Desde 2004, morreram 504 mulheres, em contexto de violência
doméstica, em Portugal.
A tradição religiosa e cultural pesa certamente na
perpetuação dos crimes cuja violência oculta a crueldade quotidiana sofrida em
silêncio, a humilhação de quem quer preservar os filhos e teme pior danos. Recorde-se
quem impedia o divórcio antes do 25 de Abril.
A agressão dentro do lar, física ou psíquica, é uma cobardia
de quem se julga impune e substitui a razão pela força e o amor pela violência.

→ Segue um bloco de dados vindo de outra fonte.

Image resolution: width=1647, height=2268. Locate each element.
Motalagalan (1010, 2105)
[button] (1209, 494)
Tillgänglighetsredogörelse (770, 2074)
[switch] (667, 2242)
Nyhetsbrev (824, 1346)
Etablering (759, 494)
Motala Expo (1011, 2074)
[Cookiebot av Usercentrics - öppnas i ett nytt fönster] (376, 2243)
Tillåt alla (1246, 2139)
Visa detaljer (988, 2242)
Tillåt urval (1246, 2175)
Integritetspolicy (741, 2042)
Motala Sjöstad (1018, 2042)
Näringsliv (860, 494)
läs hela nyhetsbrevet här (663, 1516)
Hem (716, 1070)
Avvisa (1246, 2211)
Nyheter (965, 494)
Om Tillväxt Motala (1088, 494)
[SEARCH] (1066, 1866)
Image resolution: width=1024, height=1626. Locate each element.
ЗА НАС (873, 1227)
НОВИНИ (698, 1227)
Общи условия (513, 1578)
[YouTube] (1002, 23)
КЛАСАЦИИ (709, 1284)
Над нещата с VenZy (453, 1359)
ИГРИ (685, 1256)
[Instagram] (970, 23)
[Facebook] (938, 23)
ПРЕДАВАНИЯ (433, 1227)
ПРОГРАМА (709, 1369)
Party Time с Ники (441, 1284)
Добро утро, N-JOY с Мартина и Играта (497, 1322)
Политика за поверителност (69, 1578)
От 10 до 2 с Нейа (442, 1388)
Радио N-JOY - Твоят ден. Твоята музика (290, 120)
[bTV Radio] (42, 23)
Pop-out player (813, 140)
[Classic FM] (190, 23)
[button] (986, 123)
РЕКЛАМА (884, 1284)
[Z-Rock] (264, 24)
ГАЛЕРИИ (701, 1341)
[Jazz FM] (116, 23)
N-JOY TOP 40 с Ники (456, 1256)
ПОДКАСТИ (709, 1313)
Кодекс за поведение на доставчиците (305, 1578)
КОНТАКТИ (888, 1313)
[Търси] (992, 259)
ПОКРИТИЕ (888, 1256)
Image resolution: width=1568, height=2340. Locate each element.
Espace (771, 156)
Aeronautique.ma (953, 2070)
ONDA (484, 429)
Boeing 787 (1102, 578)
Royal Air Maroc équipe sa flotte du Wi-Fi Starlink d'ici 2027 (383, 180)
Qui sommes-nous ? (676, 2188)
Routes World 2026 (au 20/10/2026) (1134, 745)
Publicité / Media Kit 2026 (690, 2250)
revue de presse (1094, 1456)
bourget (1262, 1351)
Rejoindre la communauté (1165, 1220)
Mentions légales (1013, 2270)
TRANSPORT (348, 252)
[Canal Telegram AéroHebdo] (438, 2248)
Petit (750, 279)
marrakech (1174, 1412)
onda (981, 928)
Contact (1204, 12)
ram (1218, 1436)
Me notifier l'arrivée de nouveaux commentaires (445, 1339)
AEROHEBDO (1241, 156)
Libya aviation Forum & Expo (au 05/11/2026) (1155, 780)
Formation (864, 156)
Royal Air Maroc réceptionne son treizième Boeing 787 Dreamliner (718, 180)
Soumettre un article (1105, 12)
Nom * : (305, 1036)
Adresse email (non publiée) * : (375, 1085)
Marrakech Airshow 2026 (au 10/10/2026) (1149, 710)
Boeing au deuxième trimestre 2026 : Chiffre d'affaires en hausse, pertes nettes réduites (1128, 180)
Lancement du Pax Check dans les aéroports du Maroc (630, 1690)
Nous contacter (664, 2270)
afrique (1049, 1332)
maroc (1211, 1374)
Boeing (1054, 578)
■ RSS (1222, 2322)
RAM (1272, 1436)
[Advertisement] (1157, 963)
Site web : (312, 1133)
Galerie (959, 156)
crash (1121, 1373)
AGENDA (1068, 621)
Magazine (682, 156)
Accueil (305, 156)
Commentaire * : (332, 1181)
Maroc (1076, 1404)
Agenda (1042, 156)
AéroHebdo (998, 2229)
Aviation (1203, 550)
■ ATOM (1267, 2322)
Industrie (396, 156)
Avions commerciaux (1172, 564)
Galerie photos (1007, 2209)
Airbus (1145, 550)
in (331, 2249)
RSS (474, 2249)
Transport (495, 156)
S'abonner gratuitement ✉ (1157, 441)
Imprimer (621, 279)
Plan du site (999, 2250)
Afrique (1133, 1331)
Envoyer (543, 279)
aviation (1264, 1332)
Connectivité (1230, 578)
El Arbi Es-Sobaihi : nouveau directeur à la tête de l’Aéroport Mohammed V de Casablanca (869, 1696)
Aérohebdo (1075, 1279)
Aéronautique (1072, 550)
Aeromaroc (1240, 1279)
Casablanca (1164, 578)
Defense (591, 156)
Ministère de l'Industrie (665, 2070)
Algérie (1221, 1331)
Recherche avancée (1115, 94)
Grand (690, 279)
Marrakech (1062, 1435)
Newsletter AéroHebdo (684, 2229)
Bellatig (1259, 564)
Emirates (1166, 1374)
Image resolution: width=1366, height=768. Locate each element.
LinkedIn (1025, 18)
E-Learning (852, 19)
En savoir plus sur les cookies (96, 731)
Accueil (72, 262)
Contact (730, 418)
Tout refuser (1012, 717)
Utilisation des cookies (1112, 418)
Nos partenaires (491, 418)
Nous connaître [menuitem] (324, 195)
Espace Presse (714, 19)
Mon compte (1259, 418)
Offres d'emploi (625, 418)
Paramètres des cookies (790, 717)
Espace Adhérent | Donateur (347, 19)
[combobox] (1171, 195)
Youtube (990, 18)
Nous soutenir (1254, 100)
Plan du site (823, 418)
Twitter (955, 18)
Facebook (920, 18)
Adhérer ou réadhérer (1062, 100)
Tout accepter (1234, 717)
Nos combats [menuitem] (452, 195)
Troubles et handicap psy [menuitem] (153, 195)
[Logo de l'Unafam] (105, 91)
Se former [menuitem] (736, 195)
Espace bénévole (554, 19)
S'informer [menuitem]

Guardei do DN de 17-11-2014 informações que conhecia, e que
julgava de épocas mais recuadas, tal a vergonha que senti e o sobressalto
cívico que me atingiu:
«1969 – As mulheres casadas deixaram de precisar de
autorização do marido para tirarem passaporte;
1974 – Foi decretado o acesso das mulheres a todos os cargos
da carreira administrativa local, à carreira diplomática e à magistratura,
ainda com interdição de acesso às Forças Armadas que só terminaria em 1990;
1975 – Fim de crimes de honra legais, com a anulação do
art.º 372.º do Código Penal, que apenas previa pena de desterro para o marido
que matasse a mulher em flagrante de adultério ou filhas menores de 21 anos,
vivendo «debaixo do pátrio poder», que fossem «corrompidas»;
1976 – O Art.º 13.º proíbe tratamento discriminatório em
função de sexo, com alteração dos artigos do Código Penal, o que permitia ao
marido ler a correspondência da mulher e o que atenuava a pena se a
prostituísse.»
A afronta, a humilhação e crueldade do ordenamento jurídico
eram a marca da ditadura clerical-fascista, o reflexo do apreço pelas mulheres,
mães, irmãs e filhas, num país que era o cárcere dos portugueses e a sala de
tortura das mulheres.
A violência doméstica é o legado de quem agredia, violava e flagelava
as mulheres, dos cavernícolas que impuseram um regime iníquo, onde a
discriminação das mulheres e os preconceitos misóginos se perpetuaram. Até na
lei.
Urge pôr cobro à discriminação salarial, ao acesso ao
emprego e aos preconceitos contra a mulher. Deram-se passos enormes em
democracia, mas ainda insuficientes.
Hoje, ‘Dia Internacional da não violência contra a mulher’,
deixo este grito de revolta e a esperança da rápida e efetiva igualdade que o
respeito dos Direitos Humanos exige.